◆ Task set ◆
**A)** Translate this sentence from the enclosure build post into Spanish: "I am building out of expanded PVC sheets."
**B)** Reproduce the passage of the enclosure build post between "The clutter of" and "the whole unit.", inclusive.

◆ Document ◆
---+---
# My latest and most advance version of the Enclosed Chamber



## Markw84 (Apr 2, 2019)

I decided to put all my wish list items in a chamber and build one to incorporate everything I would want. I also want to build these to offer to the folks who buy my Burmese Star hatchlings and would like a great enclosure all set up and ready.

Here it is almost ready to go. I will follow with the build details...




The enclosure unit is 36" x 48" and 26" tall. It is modular and either side can come off and two can be put together to make a 3 x 8 chamber when the tortoise gets larger instead of loosing the value of the original chamber. I do feel hatchlings do better in an enclosure that is not too large. So this solves that problem in it being expandable as they grow.

I am building out of expanded PVC sheets. No need to seal and paint, and very durable. Easy to work with and fairly light weight.

The clutter of cords and timers and thermostat is always a problem, so I decided to build everything in and pre wire. The only wire coming out of the enclosure is the cord to plug in the whole unit.

Here is the top I am starting to wire for the lights. I have loved the LED lights and the very low heat they emit, yet very bright light. This enclosure will have four ceiling fixtures for ambient light. I use 2 15 watt grow lights in the rear and two 11 watt 5000K LED in front. That is very bright lighting and just a total of 52 watts. Plants thrive in this lighting. IN the very center I put a 3 foot T5 UVB. The cord is installed and ready to plug into the fixture. Rear center (red/white wires) is the CHE. Forward center (blue/white) is the basking light.
---+---
◆ Supplied material ◆

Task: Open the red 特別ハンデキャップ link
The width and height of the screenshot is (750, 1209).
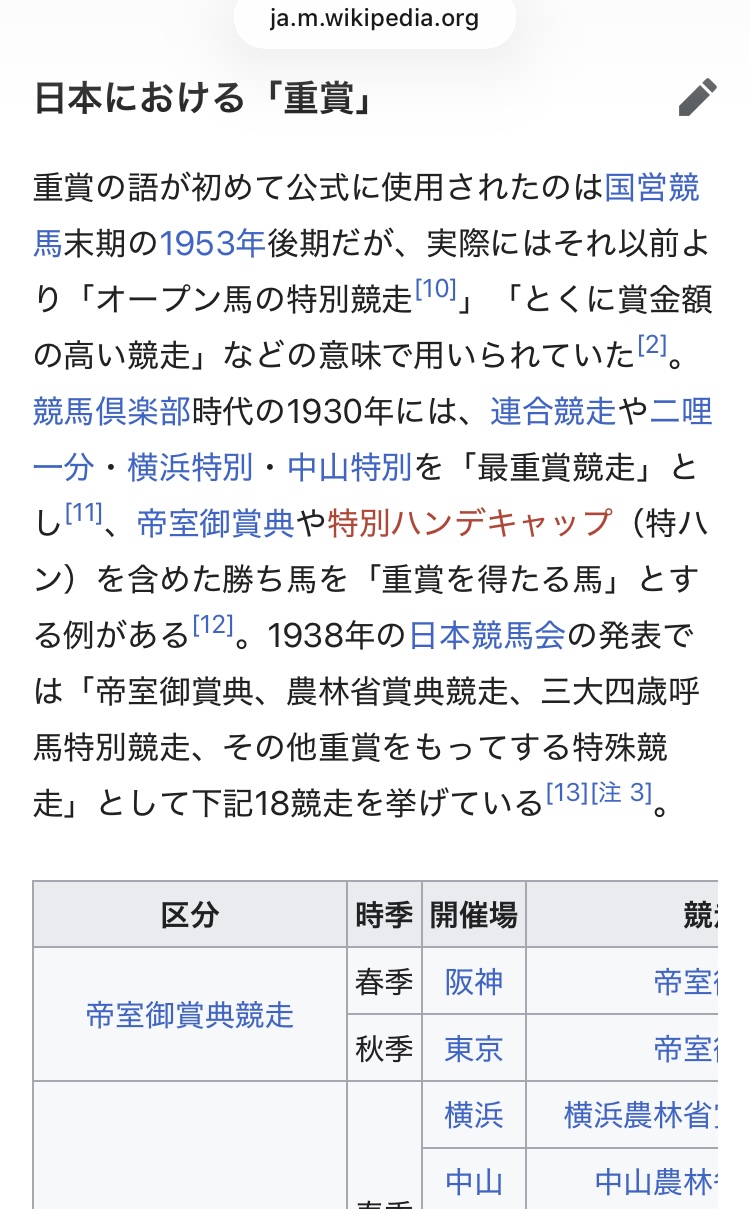Action: click(469, 522)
---+---
◆ Answers ◆
**A)** Estoy construyendo con láminas de PVC expandido.

**B)**
The clutter of cords and timers and thermostat is always a problem, so I decided to build everything in and pre wire. The only wire coming out of the enclosure is the cord to plug in the whole unit.